▶ _Exercise set_
1. Decide whether each statement agrees with the thread, answering yes or no and quoting the words that settle it: (a) the original HTML pages were taken off the site once the PHP pages existed; (b) the site's visibility at Google fell after Florida; (c) MSN and Yahoo also rank the site poorly.
2. Write out the passage of the thread that begins with the words containing "4:24 pm on Aug" and ends with "of the php.", reproducing it word for word.

▶ _Selection_
* begin *

Forum Moderators: open

Message Too Old, No Replies

HTML,PHP and Google

Is this considered duplicate content?

         

duhboy

4:24 pm on Aug 6, 2004 (gmt 0)

10+ Year Member



Hello all,
I help out with a legit business site which started with html pages and then evolved to php pages. The origional html pages are still on site. The new php pages are very similar except of course for the php functionality. One could argue that there is duplicate content except for the mentioned function of the php.

Our visibility at Google dropped like crazy after Florida. It has not recovered despite solid effort. Yet MSN and Yahoo serve us quite well.

Would Google consider this "duplicate content" and penalize our site because of it? If so, should I consider getting rid of the html pages to reduce this possible risk? I realize that the other alternative is to change the content. This is lots of work to consider before knowing for sure.

Thanks for your help, Dboy.
PS. Is content still king at Google?

diamondgrl

10:52 pm on Aug 6, 2004 (gmt 0)

* end *

▶ _Given material_
* begin *

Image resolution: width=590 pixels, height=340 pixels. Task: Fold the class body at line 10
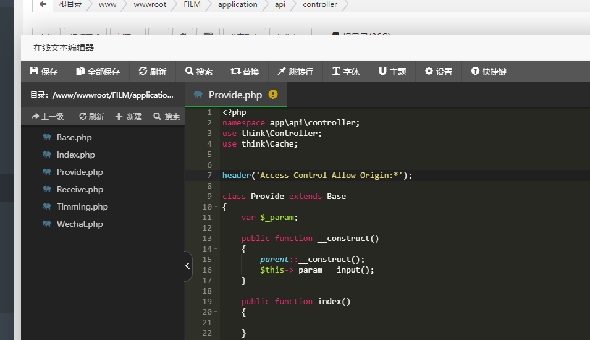point(216,207)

* end *

▶ _Solutions to the problems_
1.
(a) No: "The origional html pages are still on site."
(b) Yes: "Our visibility at Google dropped like crazy after Florida."
(c) No: "Yet MSN and Yahoo serve us quite well."

2.
4:24 pm on Aug 6, 2004 (gmt 0)

10+ Year Member



Hello all,
I help out with a legit business site which started with html pages and then evolved to php pages. The origional html pages are still on site. The new php pages are very similar except of course for the php functionality. One could argue that there is duplicate content except for the mentioned function of the php.